A very warm welcome back to Rebsie Fairholm, the best singing backyard breeder of all time, I reckon. I’m looking forward once again to the vicarious thrill of following her adventures in pea breeding, among much else.
Nibbles: ICUC as was, Rice in Africa, Gardens, Botanical news, Durian, Fish and climate change, Nutrition in India video, Viruses in sweet potatoes, CBD, Wild tomatoes, Forst-tolerant apricots
- Change at the helm at Crops for the Future. Best wishes to all concerned.
- African Rice Congress wraps up. Successfully, no doubt.
- Tell you Sacred Garden story. Go on then…
- Nigel Chaffey rounds up botanical news. The best of the kind, for my money.

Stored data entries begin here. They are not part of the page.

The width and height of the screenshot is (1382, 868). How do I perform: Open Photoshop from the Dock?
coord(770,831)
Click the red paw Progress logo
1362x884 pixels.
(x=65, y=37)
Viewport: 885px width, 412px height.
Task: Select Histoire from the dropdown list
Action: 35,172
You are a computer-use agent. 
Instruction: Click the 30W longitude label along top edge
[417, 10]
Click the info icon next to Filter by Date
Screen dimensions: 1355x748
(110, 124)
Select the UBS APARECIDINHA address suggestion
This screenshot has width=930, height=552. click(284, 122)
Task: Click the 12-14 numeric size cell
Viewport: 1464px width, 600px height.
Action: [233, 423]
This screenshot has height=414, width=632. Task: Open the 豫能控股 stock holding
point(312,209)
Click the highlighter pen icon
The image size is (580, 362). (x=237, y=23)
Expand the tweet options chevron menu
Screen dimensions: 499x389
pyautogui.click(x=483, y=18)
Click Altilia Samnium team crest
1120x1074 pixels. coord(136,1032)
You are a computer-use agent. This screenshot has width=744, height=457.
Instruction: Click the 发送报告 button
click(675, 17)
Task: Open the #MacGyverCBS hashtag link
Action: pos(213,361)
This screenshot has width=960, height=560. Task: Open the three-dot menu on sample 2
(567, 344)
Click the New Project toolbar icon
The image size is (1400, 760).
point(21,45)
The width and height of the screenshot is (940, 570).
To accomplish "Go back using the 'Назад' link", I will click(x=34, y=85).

- The art of eating durian.
- Bye, and thanks for the fish.
- DFID on undernutrition in India. Very short on specifics. Where’s the varied diets stuff?
- Gotta virus clean those heirloom sweet potatoes.
- Latest from CBD ABS negotiations in Cali. Anybody there want to give us the scoop?
- Endemic wild tomato relatives from Atacama Desert… I dunno…investigated I guess.
- Russian boffin grows apricots in Siberia.
Tackling vitamin A deficiency in Africa one crop at the time
What with high beta carotene sweet potatoes on one side and maize on the other, there will soon be no excuse for anyone in Africa to have vitamin A deficiency. We’ve blogged about this before. Often. The question remains: is it better to push these orange varieties of the staples, or promote diverse diets? Or, indeed, do both.
FAO water boffins forget breeding
FAO has a very slick slide show on the relationship between water, agriculture, food security and poverty. I guess it’s because of World Water Day. But why no mention of crop improvement through breeding? More efficient irrigation is not going to solve this problem on its own, surely.
The microbe commons in the spotlight
The International Journal of the Commons, a new one on me, has a special issue on microbes. Actually, not just microbes. The idea seems to be to compare and contrast what is happening in microbial genetic resources with the access and benefit sharing and IPR regimes which are in force for other bits of biodiversity. There’s even an interesting paper entitled “Crop improvement in the CGIAR as a global success story of open access and international collaboration,” by Byerlee and Dubin. Elinor Ostrom, winner of the 2009 Nobel Prize for Economics, is a member of the editorial board of the journal.